:: EXERCISE DATA
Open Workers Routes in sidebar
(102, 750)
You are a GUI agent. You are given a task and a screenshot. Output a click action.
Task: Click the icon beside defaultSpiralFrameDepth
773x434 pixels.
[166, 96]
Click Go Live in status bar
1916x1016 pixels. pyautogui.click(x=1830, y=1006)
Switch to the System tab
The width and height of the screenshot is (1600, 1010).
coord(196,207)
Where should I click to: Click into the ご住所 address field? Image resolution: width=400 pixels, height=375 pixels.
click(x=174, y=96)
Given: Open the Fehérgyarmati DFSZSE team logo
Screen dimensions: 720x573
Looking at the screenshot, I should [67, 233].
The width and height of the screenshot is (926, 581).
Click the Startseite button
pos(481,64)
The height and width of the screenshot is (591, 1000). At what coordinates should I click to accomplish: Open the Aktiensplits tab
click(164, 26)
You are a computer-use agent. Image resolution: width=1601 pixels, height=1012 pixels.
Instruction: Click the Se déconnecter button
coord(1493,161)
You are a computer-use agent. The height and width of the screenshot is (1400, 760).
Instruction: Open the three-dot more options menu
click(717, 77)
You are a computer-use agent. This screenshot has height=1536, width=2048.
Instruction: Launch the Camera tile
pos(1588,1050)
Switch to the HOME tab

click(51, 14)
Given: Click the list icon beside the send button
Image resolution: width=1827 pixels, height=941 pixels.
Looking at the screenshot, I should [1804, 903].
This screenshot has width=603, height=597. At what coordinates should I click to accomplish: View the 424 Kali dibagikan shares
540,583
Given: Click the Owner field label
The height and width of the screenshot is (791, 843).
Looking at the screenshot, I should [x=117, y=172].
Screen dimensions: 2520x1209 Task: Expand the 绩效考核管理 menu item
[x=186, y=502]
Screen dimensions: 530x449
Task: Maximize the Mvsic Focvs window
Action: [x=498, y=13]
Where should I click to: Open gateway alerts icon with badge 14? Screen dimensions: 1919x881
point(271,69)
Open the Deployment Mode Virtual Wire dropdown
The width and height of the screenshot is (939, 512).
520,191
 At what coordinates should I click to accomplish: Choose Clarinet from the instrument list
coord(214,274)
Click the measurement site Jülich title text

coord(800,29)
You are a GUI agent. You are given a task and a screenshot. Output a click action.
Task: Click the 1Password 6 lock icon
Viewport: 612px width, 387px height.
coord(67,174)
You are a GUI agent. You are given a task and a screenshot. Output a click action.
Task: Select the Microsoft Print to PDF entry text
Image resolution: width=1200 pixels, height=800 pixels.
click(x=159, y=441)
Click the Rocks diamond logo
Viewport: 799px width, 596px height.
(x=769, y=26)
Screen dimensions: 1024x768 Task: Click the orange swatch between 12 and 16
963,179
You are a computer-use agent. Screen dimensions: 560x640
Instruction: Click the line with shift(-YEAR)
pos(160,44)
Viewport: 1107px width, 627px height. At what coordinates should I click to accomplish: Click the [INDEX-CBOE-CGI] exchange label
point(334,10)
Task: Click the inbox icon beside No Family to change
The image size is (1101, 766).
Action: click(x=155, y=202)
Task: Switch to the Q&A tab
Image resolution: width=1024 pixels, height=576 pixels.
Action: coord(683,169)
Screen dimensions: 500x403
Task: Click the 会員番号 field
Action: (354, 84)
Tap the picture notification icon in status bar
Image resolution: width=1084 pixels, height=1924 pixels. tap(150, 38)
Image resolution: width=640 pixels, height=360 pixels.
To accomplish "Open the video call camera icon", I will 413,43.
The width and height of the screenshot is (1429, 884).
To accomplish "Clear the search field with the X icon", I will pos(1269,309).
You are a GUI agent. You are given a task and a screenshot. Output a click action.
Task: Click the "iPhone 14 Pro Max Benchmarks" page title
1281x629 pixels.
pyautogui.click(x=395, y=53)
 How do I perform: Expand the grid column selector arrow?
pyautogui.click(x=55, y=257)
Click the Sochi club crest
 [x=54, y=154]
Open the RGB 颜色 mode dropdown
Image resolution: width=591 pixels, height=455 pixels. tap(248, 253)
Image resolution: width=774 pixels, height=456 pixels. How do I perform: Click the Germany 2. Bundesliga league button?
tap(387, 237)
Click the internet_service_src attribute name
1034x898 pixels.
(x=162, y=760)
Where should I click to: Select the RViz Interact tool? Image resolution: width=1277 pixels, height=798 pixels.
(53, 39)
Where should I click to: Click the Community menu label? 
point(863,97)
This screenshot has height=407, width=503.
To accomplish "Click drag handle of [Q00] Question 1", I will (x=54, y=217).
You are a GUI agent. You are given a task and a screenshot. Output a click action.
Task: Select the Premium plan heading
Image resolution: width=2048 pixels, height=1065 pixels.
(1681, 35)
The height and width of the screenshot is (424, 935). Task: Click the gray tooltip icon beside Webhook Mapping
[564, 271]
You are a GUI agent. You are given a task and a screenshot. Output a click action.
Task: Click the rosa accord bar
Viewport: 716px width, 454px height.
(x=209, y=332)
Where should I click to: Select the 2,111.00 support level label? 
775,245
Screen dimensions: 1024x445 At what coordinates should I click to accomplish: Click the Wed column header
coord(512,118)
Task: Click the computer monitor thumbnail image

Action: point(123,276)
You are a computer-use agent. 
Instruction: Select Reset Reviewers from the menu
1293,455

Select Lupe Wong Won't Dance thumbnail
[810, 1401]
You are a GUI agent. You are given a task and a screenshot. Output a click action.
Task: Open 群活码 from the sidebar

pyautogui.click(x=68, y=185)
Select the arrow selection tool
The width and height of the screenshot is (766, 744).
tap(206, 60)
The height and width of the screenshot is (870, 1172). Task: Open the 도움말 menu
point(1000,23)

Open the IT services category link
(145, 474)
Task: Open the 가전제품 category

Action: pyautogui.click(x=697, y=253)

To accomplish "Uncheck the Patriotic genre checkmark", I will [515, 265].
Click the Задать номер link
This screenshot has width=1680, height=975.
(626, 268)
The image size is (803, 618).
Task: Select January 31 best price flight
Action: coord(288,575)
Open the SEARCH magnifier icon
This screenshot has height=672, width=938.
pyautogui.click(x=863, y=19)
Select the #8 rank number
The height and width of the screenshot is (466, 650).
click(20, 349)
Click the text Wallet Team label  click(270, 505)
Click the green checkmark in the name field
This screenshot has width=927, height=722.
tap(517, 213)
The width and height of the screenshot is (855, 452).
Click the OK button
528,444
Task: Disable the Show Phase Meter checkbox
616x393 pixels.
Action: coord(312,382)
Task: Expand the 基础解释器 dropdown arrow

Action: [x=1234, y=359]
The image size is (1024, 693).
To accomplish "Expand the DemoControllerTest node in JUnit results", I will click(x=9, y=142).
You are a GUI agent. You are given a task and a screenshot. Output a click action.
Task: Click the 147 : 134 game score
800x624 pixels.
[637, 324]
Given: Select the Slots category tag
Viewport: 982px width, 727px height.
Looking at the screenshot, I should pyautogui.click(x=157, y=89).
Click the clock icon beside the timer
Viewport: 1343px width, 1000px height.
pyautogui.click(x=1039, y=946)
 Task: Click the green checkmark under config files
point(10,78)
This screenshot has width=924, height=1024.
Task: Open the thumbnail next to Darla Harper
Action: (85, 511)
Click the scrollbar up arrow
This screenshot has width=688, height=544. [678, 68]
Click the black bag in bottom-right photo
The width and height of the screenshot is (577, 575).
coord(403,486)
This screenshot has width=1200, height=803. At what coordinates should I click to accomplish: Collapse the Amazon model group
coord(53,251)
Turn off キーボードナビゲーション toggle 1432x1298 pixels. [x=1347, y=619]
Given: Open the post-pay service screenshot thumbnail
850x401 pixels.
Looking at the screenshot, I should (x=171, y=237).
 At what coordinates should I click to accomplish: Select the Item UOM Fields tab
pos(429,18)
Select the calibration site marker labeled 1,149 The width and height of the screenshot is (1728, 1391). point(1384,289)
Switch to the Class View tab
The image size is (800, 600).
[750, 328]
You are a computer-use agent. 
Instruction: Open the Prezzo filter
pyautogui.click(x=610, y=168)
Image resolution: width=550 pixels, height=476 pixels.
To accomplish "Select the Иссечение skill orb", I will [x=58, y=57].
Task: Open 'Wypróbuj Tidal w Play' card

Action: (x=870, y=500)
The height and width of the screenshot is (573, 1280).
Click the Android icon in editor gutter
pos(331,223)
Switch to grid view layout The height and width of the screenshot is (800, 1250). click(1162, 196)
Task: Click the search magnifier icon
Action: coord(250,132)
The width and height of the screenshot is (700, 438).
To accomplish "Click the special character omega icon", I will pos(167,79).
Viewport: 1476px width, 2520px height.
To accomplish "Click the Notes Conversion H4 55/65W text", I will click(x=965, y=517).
::::
WHAT YOU SHOULD DO:
Copy the data word for word, from the line containing "You are a computer-use agent. Screen" through the line containing "Action: click(x=155, y=202)", with both of those lines included.

RESULT OF THE EXERCISE:
You are a computer-use agent. Screen dimensions: 560x640
Instruction: Click the line with shift(-YEAR)
pos(160,44)
Viewport: 1107px width, 627px height. At what coordinates should I click to accomplish: Click the [INDEX-CBOE-CGI] exchange label
point(334,10)
Task: Click the inbox icon beside No Family to change
The image size is (1101, 766).
Action: click(x=155, y=202)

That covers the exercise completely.